## Records excerpted from a collection
=== Section Start ===

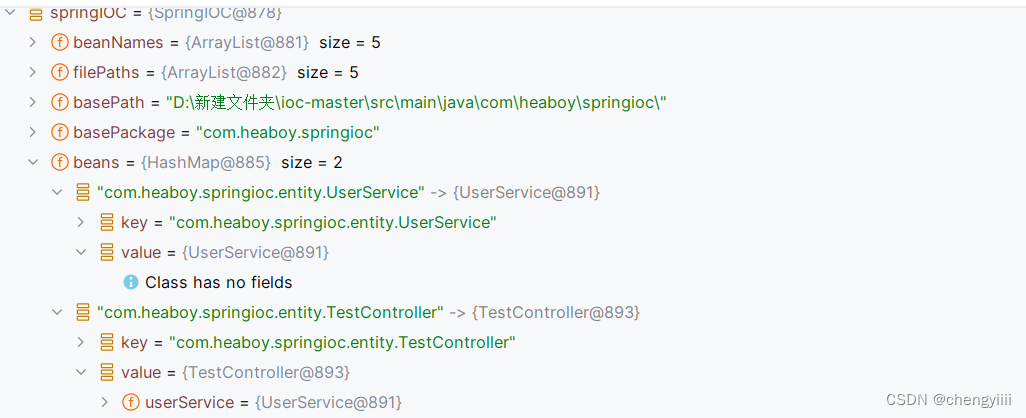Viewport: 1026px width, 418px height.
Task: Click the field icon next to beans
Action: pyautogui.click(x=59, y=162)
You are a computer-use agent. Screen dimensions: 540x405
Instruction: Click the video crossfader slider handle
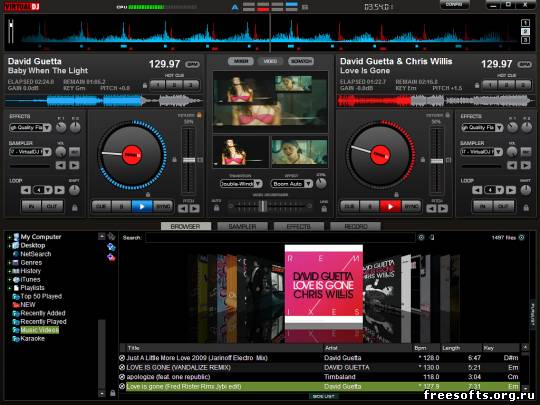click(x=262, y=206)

=== Section End ===

## Exercise objective
Pictures should be omitted. Please return exactly the lines from the line that holds "You are a computer-use" through the end of the records.

## Output
You are a computer-use agent. Screen dimensions: 540x405
Instruction: Click the video crossfader slider handle
click(x=262, y=206)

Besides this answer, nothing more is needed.